Money markets always have, and always will have a place in most portfolios. They are still the cash-equivalents that reside in many brokerage and retirement accounts that are used to temporarily hold money until it is needed to make another investment purchase. The key with any investment is to gauge how much risk you’re willing to take for the desired return. Money market fund yields are based on risk, and the higher the yield, the greater the likelihood that the fund is invested in riskier debt.

So, make sure you understand what role your money market accounts play, and only take on as much risk as you’re willing to take. This was a very unique and rare situation, so your money will likely remain perfectly safe in any money market fund, but just be sure you know what your fund is invested in, and make changes if appropriate.

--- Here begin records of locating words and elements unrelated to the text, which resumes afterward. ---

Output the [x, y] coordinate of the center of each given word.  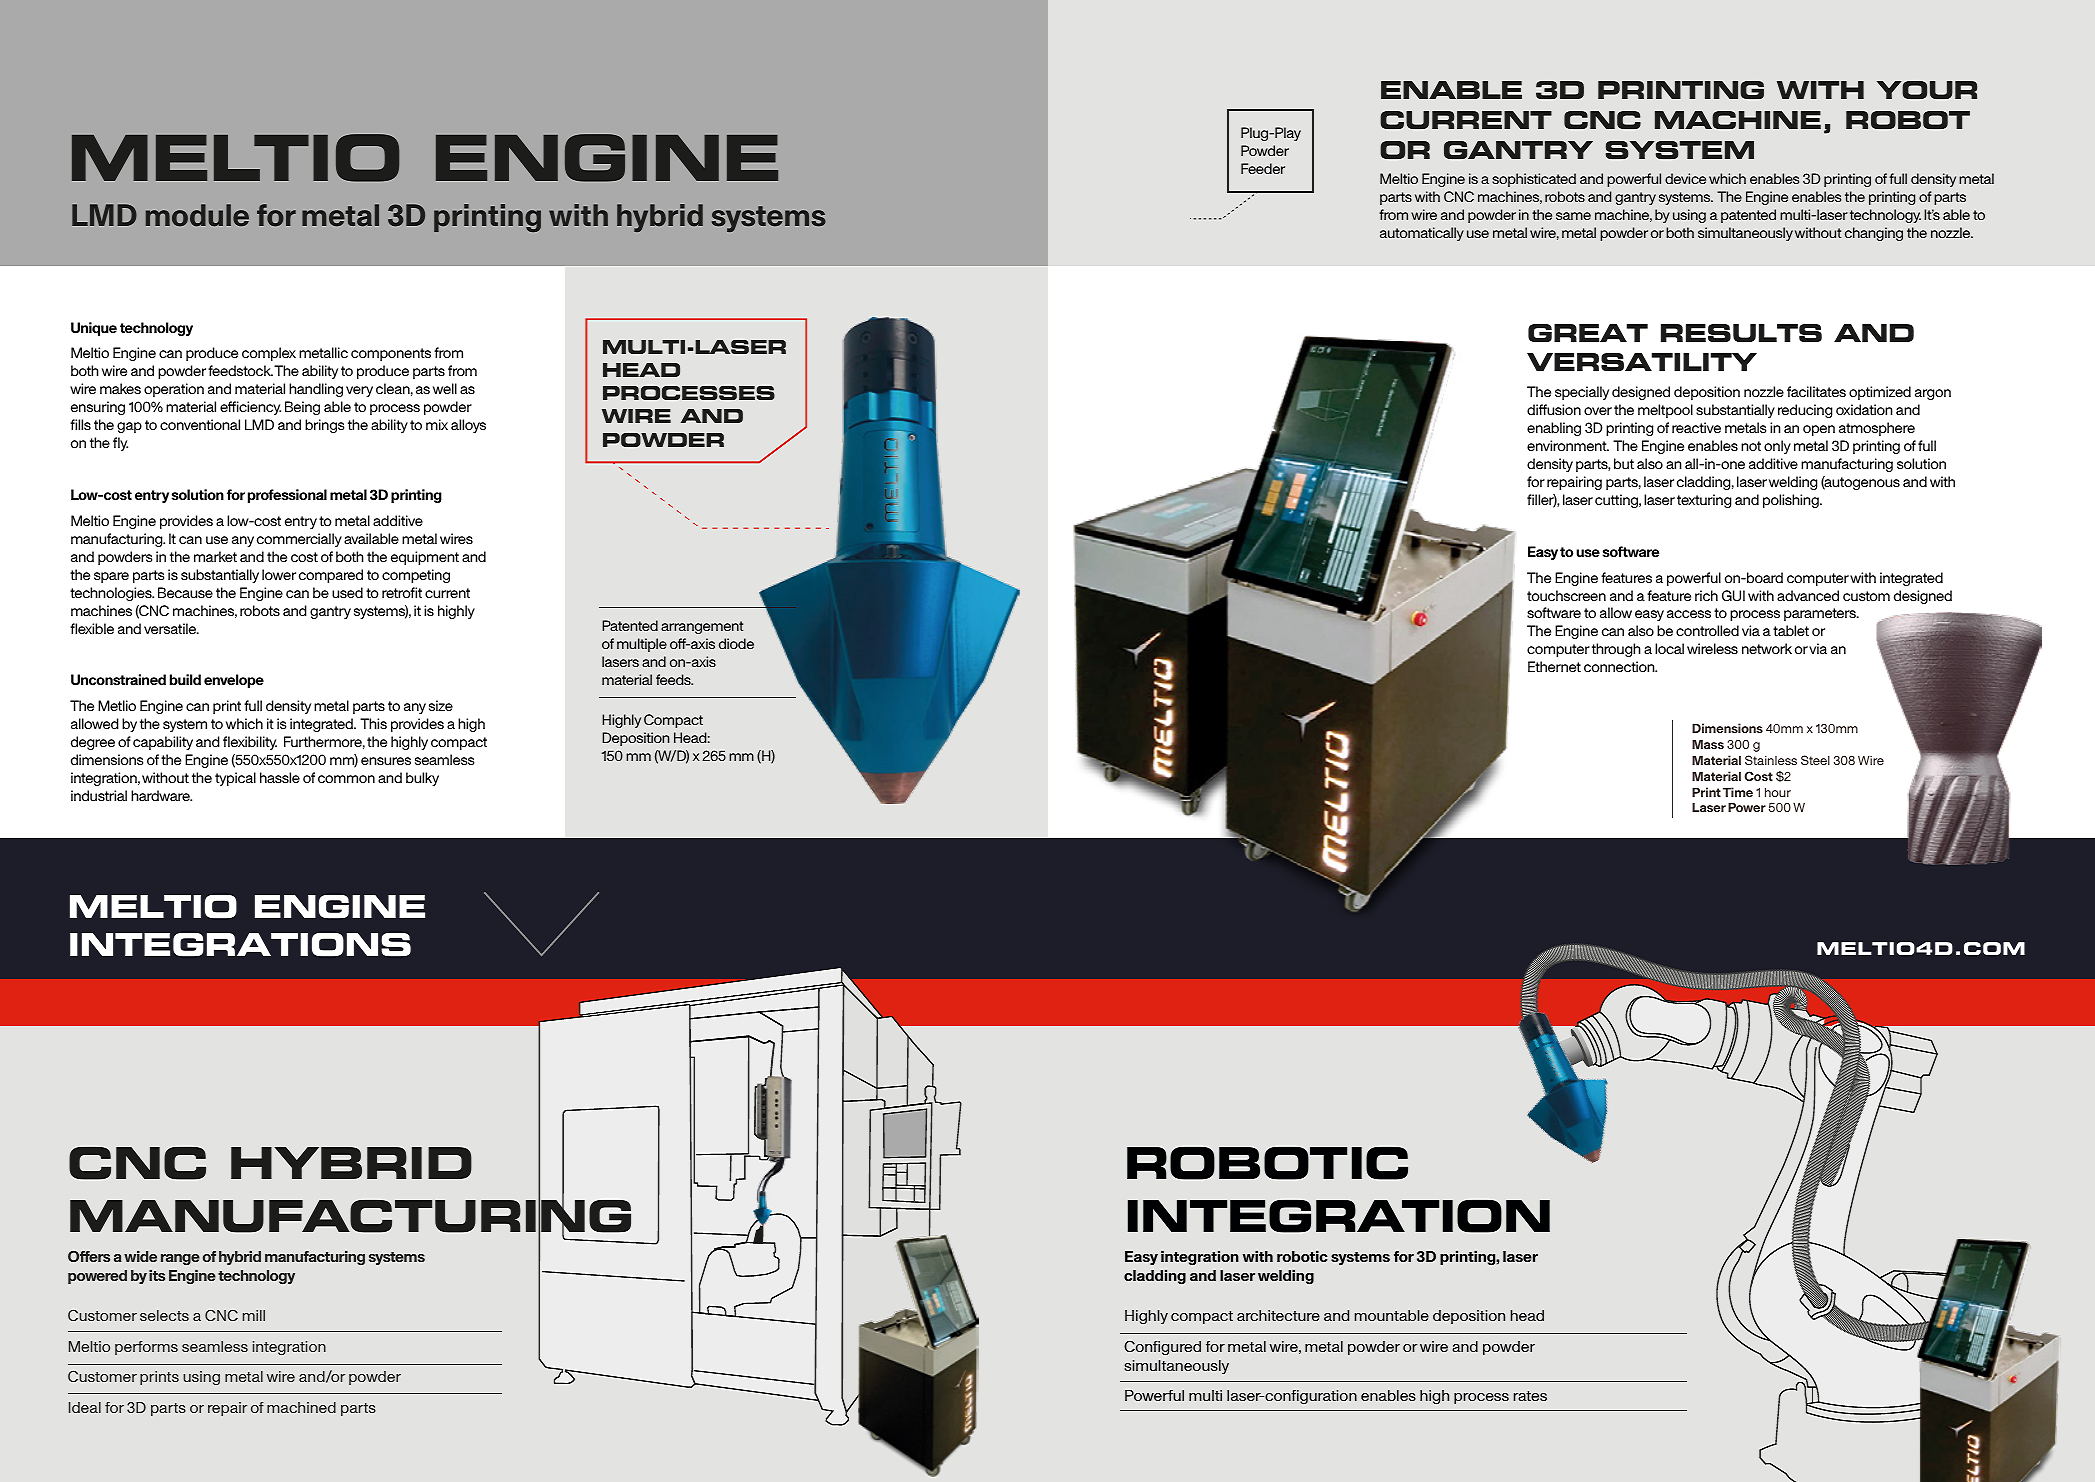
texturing [1704, 501]
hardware [161, 795]
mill [254, 1315]
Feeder [1263, 168]
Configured [1162, 1348]
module [197, 215]
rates [1530, 1396]
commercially [299, 540]
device [1685, 178]
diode [736, 643]
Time [1738, 792]
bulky [422, 779]
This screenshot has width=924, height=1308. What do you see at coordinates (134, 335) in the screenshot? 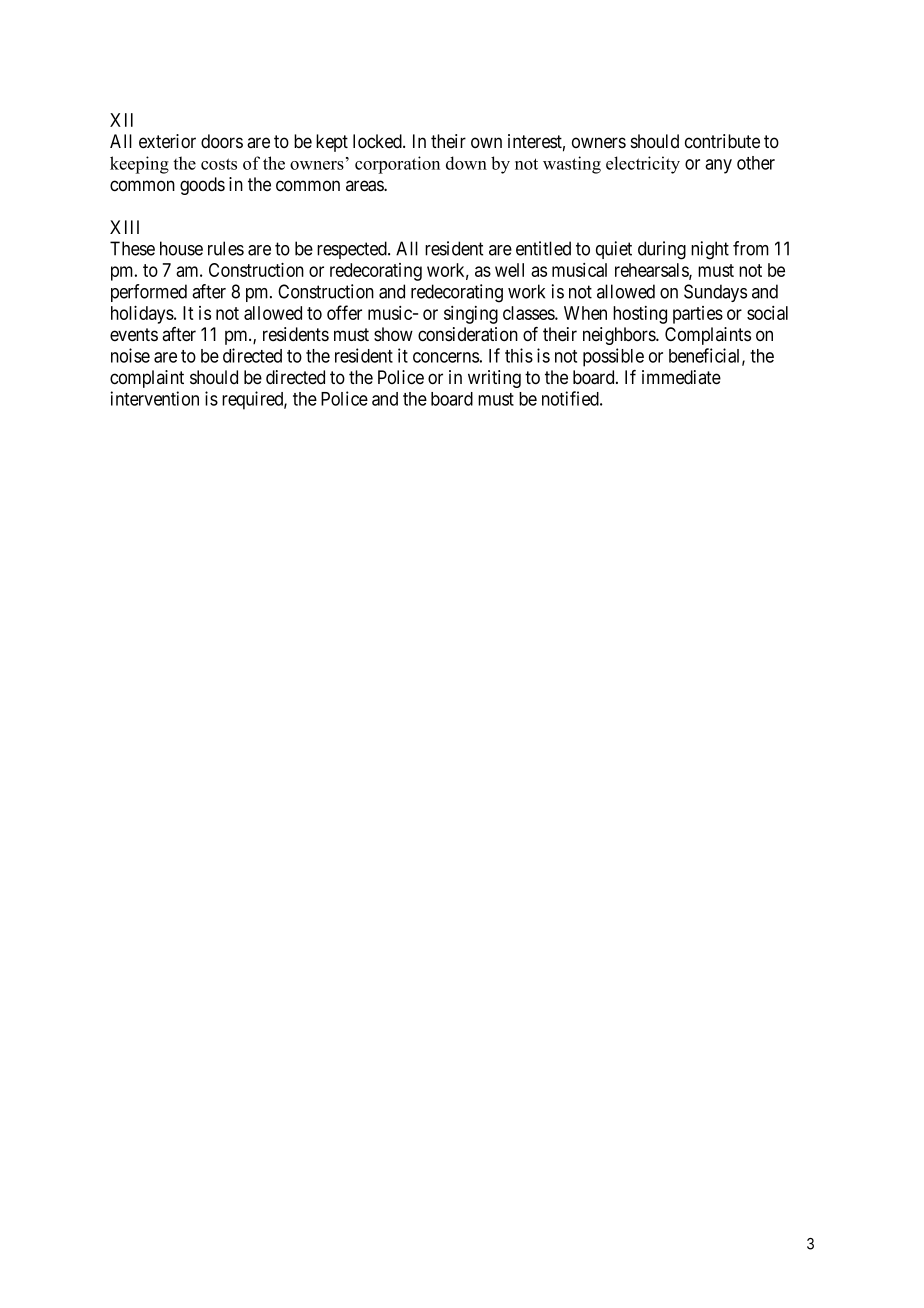
I see `events` at bounding box center [134, 335].
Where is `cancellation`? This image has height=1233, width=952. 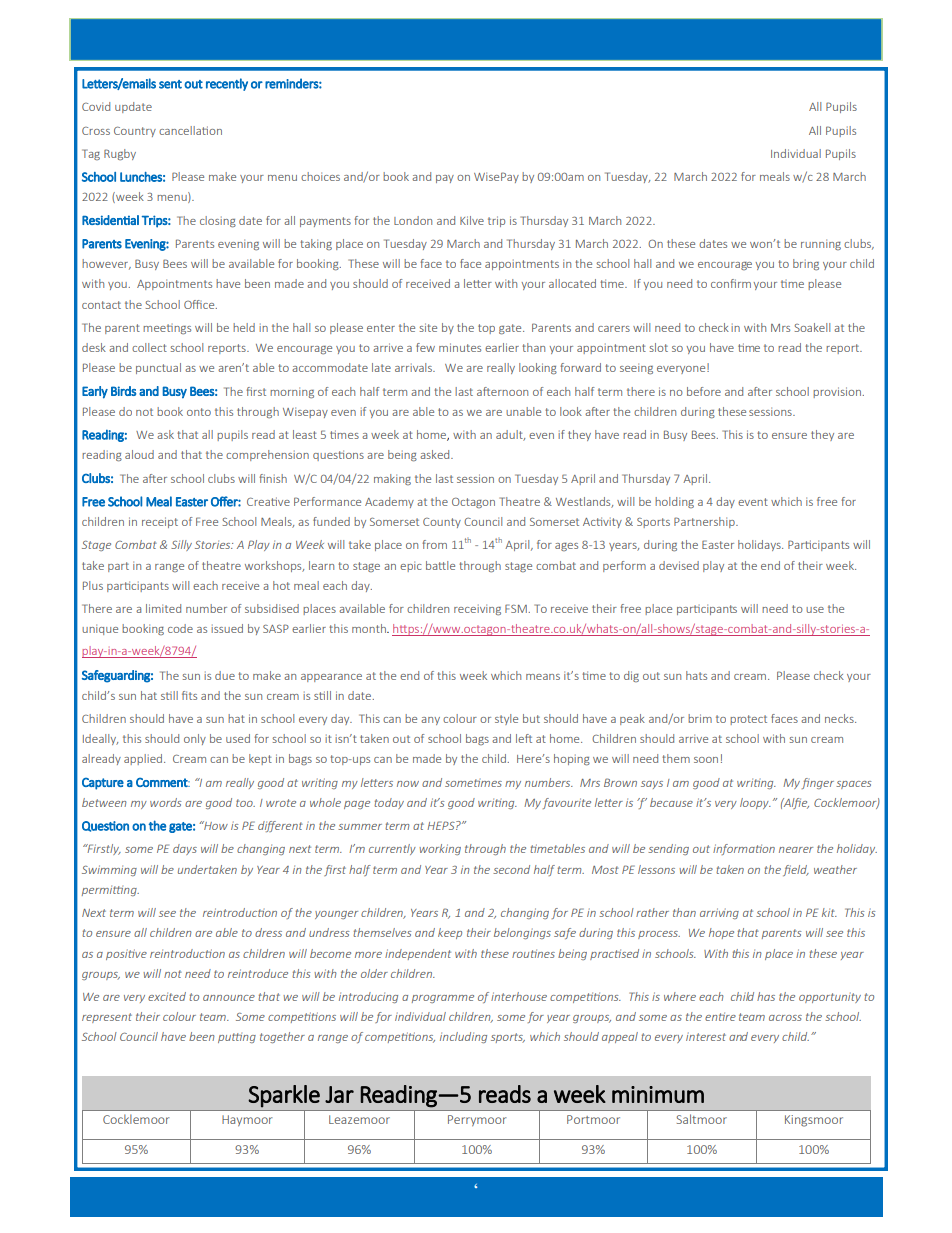 cancellation is located at coordinates (190, 130).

What to do With Your Investments in These Tough Markets

Friday September 19, 2008

With the volatility and uncertainty in the financial markets lately, it has had a lot of people asking what they should to with their investments. Some people are abandoning the stock market completely and sticking with cash or bonds, while others seem to be salivating at the drop in stock prices. So, what should you be doing?

For most people, the answer is simple. Nothing. If you're like most working Americans, you are probably still quite a few years from retirement, and you're plugging away by investing in your company's 401(k) every paycheck or regularly investing in an IRA. If that's the case, the recent stock market news shouldn't be of much concern because since you're still buying stocks every week, or every other week, you're buying shares at these discounted prices, which will just produce greater gains when the market recovers.

The Market Can Go Up as Fast as It Went Down

When news hit earlier this week that the broad markets dropped anywhere from 3-5% in one day, panic set in as people saw significant drops in their portfolios. Many of these people quickly called their brokers or went online to sell everything and move their money into a safe money market or bond fund that would be lucky to earn 4% over the next full year. Those people probably didn't expect the good news from the government to follow in the next few days that would spark a rally that sent the same stocks up nearly 8% in just two days, wiping out an entire week of losses.

Sure, this may only be a short-term and the markets may sustain further losses in the future, but for those who had a knee-jerk reaction to a bad day on Wall St. could have recovered their losses and even gained a little more back just by holding. The markets will always be moving, and if you think you can predict what will happen and shuffle your investments accordingly, you're playing with fire.

Invest Like Warren Buffett

Warren Buffett is one of the wealthiest people in the world, and one of the most successful investors ever. What would Warren Buffett do in today's market? He has been quoted a number of times on what to do when times get tough:

We simply attempt to be fearful when others are greedy and to be greedy only when others are fearful.

That's right. If you see people selling, that means you should be greedy and buy more. Use this turmoil in the financial markets to get more for your money. In most cases, your money will buy you 20% more than it did just a year ago. You like buying groceries on sale for 20% off, so why should your investments be any different?